Facebook a fait l’objet cette semaine d’un rapport particulièrement accablant d’une Commission du Parlement britannique. Le Select Committee DCMS, consacré au questions digitales, culturelles, médiatiques et sportives, a conclu 18 mois d’enquête par une série de constats sans appel qui vouent le plus important des réseaux sociaux aux gémonies. Ses dirigeants sont qualifiés de « gangsters digitaux », notamment pour avoir fait délibérément obstruction à l’enquête parlementaire (les élus du Royaume-Uni n’ont pas digéré d’avoir été snobés par le fondateur et CEO de l’entreprise, Mark Zuckerberg, qui a délégué des employés subalternes pour leur répondre) et n’avoir pas fait face aux menées de la Russie pour manipuler des élections. Conclusion des députés : du fait du ciblage malveillant et sans relâche de citoyens par de la désinformation et des publicités opaques personnalisées venant de sources non indentifiables, la démocratie est menacée.
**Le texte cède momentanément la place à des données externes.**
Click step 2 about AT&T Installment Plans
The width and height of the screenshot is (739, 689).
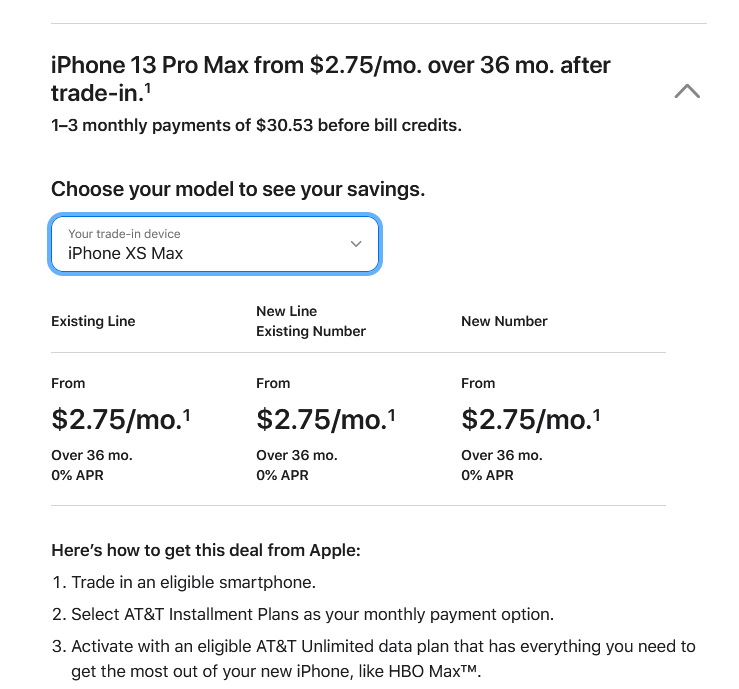(303, 615)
Plus spécifiquement, l’opinion britannique est avertie que la loi électorale nationale est désormais incapable de faire face aux interférences de puissances étrangères hostiles, y compris d’agents du gouvernement russe tentant de discréditer la démocratie, et doit être changée. Bien que son rapport ait un caractère officiel, la Commission spéciale craint qu’il ne soit insuffisant et demande au gouvernement de lancer une enquête indépendante sur « l’influence étrangère, la désinformation, le financement, la manipulation de vote et le partage de données » lors des référendums de 2014 sur l’indépendance de l’Écosse et de 2016 sur l’appartenance à l’UE, ainsi que lors des élections parlementaires de 2017. La Commission reproche à Facebook de privilégier les profits de ses actionnaires par rapport à la sécurité des données, de masquer les fuites de données d’utilisateurs et de n’agir que lorsque ses manquements s’étalent dans la presse. Le président conservateur de la Commission parlementaire, Damian Collins, assène que Zuckerberg « a de manière permanente fait preuve du manque de leadership et de responsabilité personnelle que l’on est en droit d’attendre de quelqu’un à la tête d’une des plus grandes entreprises ». Il recommande que l’on œuvre en faveur d’« un changement de rapport de force radical entre les plateformes et le peuple ». Accessoirement, Facebook se voit aussi critiquer pour chercher à exploiter sa position dominante.
Signe qu’elle marche sur des œufs, la réponse de la plateforme, qui ne s’est guère embarassée de nuances lors de révélations précédentes sur ses manquements, a été tiède : l’entreprise s’est dite contente d’avoir pu contribuer à l’enquête parlementaire et ouverte à une réglementation « significative ».
À part quelques détails mineurs, le rapport ne contient pas de révélations. On pourrait être tenté de le minimiser à ce titre. Il marque cependant un tournant dans la prise de conscience des parlementaires britanniques, et peut-être par la suite de l’opinion britannique et d’autres opinions dans le monde, sur l’urgence d’agir de manière déterminée pour éviter une détérioration de la situation et un délitement complet de nos systèmes politiques démocratiques, faute de quoi un point de non-retour sera rapidement atteint. Dans le Guardian, Carole Cadwalladr, qui avait été à l’origine des révélations fracassantes sur Facebook et Cambridge Analytica, ne mâche pas ses mots: « Facebook est une carcasse de train hors de contrôle qui détruit la démocratie et doit être mise sous contrôle ». En même temps, elle attire l’attention sur le fait que le gouvernement de Theresa May est empêtré dans une situation impossible, bataillant sur le fil du rasoir pour éviter le pire dans les tractations du Brexit, alors que le rapport auquel il est censé réagir lui signifie en toutes lettres que le référendum de 2016 qu’il met en avant comme le fondement de son action a été manipulé, notamment par le biais de la société canadienne AIQ, qui conseillait la campagne en faveur du Brexit. Il peut être naïf de s’attendre à ce qu’il prenne le sujet à bras-le-corps, il est néanmoins parfaitement légitime de l’exiger.